ECE2023 Poster Presentations Diabetes, Obesity, Metabolism and Nutrition (159 abstracts)
1University Hospital Würzburg, Division of Endocrinology and Diabetes, Würzburg, Germany; 2University Hospital Würzburg, Comprehensive Heart Failure Center, Würzburg, Germany
Background: Combinatory treatments with analogues of incretins might mimic the beneficial effects of bariatric surgery. We could show in the past that a combinatory treatment with PYY 3-36 and liraglutide leads to a similar body weight loss as Roux-en-Y gastric bypass (RYGB). We hypothesize that a combination of semaglutide and a modified PYY 3-36 analogue with increased selectivity for the neuropeptide Y receptor type 2 (NNC0165-1273) exceeds the weight-reducing effects of bariatric surgery.

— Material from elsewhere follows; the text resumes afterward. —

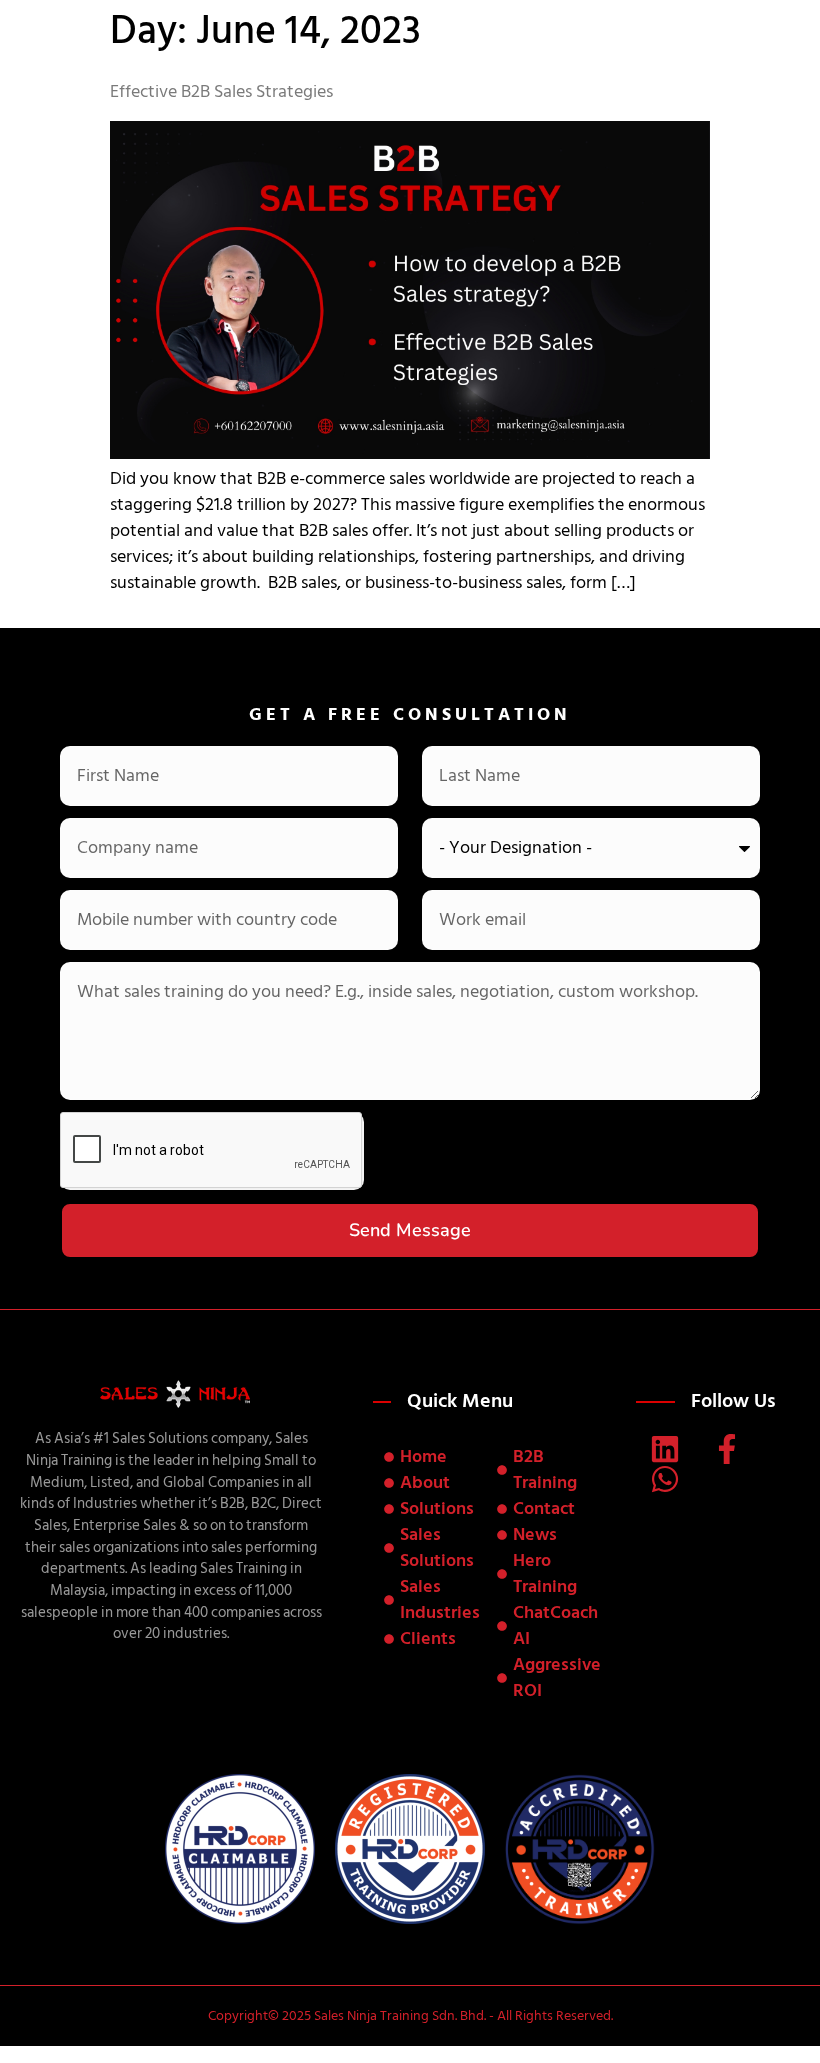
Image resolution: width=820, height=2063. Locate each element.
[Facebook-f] (727, 1449)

Methods: High-fat (45%) and high-fructose diet (HFD)-induced (8 weeks) obese male Wistar rats were randomized into the following treatment groups: (1) NNC0165-1273+semaglutide, (2) semaglutide, (3) saline. NNC0165-1273 was given continuously via osmotic minipump (0.08 µmol/kg/d), semaglutide was given once daily s.c. at a dose of 120µg/kg. Animals were kept on a free choice high- and low-fat diet after start of the respective intervention. Body weight and food preference were measured daily for 8 weeks post intervention.
Results: NNC0165-1273+semaglutide treatment led to an impressive and long-lasting body weight loss (max. -23.9%), which was superior to semaglutide monotherapy (max. -9.9%) and saline treatment (+8%). Compared to an earlier study with diet-induced obese rats, NNC0165-1273+semaglutide was even more effective than RYGB. Additionally, NNC0165-1273+semaglutide led to a strong decrease of HFD preference.
Conclusions: A combination of NNC0165-1273 and semaglutide is highly effective in terms of body weight loss in diet-induced obese rats and might be superior to the weight reducing effects of RYGB.